The first two chapters were genius. I mean, I love smut books (blood, gore, sex and fantasy type), and it hit all the right chords with me. In my naivety, I got excited and paid for the following 30 chapters a hefty price of £6. OK, I didn’t actually pay because I had accumulated enough Google Play points to have off for free, but it would still be that much if I paid.
Big mistake…
As much as I think the first two chapters were a perfect example of how to hook the reader on the book, what followed was like an instant, unsweetened coffee after drinking the finest cappuccino.

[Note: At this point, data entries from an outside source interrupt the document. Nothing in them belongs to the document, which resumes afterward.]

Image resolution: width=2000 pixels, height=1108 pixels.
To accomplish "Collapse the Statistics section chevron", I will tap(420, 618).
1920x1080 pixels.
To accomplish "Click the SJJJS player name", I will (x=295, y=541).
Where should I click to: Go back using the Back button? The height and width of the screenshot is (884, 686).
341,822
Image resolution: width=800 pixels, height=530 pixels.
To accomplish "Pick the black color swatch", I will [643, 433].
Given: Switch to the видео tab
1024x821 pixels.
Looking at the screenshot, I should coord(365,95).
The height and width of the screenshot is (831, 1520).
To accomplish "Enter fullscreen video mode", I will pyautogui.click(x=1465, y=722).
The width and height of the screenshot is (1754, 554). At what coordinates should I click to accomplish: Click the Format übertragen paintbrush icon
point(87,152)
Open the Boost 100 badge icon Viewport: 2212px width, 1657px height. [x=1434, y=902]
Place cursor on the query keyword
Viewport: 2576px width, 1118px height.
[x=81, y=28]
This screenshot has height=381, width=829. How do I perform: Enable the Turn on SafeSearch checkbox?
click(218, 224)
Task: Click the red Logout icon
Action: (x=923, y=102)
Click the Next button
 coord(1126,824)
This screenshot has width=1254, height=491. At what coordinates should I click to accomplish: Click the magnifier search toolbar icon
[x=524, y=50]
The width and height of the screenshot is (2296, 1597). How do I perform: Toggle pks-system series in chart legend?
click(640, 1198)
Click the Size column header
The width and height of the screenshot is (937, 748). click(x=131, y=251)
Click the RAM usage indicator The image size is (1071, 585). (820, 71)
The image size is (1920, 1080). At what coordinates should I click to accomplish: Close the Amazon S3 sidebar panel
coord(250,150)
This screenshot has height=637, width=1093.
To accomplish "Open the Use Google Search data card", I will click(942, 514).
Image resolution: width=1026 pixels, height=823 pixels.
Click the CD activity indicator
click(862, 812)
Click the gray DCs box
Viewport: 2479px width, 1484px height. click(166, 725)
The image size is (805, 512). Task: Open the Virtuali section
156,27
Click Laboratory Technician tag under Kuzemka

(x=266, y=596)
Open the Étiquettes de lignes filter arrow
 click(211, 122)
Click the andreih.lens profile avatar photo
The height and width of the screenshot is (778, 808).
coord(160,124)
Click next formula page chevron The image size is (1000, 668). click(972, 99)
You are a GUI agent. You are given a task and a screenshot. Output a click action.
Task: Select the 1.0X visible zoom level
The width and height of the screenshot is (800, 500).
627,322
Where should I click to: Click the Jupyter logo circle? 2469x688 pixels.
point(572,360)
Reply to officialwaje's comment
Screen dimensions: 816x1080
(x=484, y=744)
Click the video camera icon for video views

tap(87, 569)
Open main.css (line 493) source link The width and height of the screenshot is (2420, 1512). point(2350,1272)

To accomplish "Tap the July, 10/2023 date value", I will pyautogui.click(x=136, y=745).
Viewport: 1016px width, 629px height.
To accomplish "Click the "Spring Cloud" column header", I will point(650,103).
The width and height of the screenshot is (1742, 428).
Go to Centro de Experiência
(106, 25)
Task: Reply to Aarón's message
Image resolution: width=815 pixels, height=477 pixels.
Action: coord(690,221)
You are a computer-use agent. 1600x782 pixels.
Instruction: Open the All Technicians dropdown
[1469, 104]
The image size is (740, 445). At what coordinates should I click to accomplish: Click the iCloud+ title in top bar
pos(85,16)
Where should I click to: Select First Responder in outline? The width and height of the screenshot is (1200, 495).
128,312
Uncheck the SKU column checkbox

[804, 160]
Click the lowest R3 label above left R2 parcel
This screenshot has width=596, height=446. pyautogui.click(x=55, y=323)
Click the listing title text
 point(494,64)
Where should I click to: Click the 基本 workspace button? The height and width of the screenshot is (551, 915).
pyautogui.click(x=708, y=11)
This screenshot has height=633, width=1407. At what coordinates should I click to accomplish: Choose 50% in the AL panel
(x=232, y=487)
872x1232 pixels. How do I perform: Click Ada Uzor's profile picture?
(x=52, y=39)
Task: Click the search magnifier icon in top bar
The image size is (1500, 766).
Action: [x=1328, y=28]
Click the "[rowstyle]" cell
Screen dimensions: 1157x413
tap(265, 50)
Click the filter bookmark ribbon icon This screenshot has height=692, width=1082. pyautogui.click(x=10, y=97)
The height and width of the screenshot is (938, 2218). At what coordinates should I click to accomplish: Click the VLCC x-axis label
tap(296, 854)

(spoiler alert) After being almost eaten by the giant dragon main protagonist instantly falls in love with a prince (the Stockholm syndrome at its finest) who, in fact, raped her because she didn’t consent to sex, which she enjoyed profusely despite repeatedly saying no. Not to mention being a virgin, she instantly enjoyed the quite brutal sexual activities and falling in love with a man who barely exchanged two words with her for the first 4 chapters but managed to kill 4 people. Oh, not to mention, she immediately gets pregnant.
The plot holes kept piling up as being taken as a slave from her home village at the age of 7. She already knew the finest medicine tricks of her tribe and advanced healing, and in a very patriarchal society, she instantly got acknowledged as the best doctor in the empire. What else? The emperor acts like an idiot and suddenly, in a completely politically bonkers move, dissolves the entire slavery system the empire economy is based upon. And everybody loves our ‘Mary Sue’ just like in Twilight. You got the gist, but…
To not be only negative. The sex scenes were good, they gave me some ideas, and Mark said he would pay for a subscription just for that reason 🤣. Call me old fashion, but as much as I love good adult settings, having a sex scene in EVERY chapter (literary, on the stairs, in the greenery on the top of the dragon while flying) with no contribution to the plot became a bit boring, and before I even got to tenth chapter, and I started scrolling past it. Especially that author didn’t add new or kinky stuff to the play, only changed location, but it was, in essence, the same slightly adapted missionary position.
So the lesson for me as a writer is to learn how to write opening chapters so well, and the lesson for me as a reader is that not all good premises are worth paying a hefty price for the book that is, in essence, like porn with lots of bed action and very little sense in between.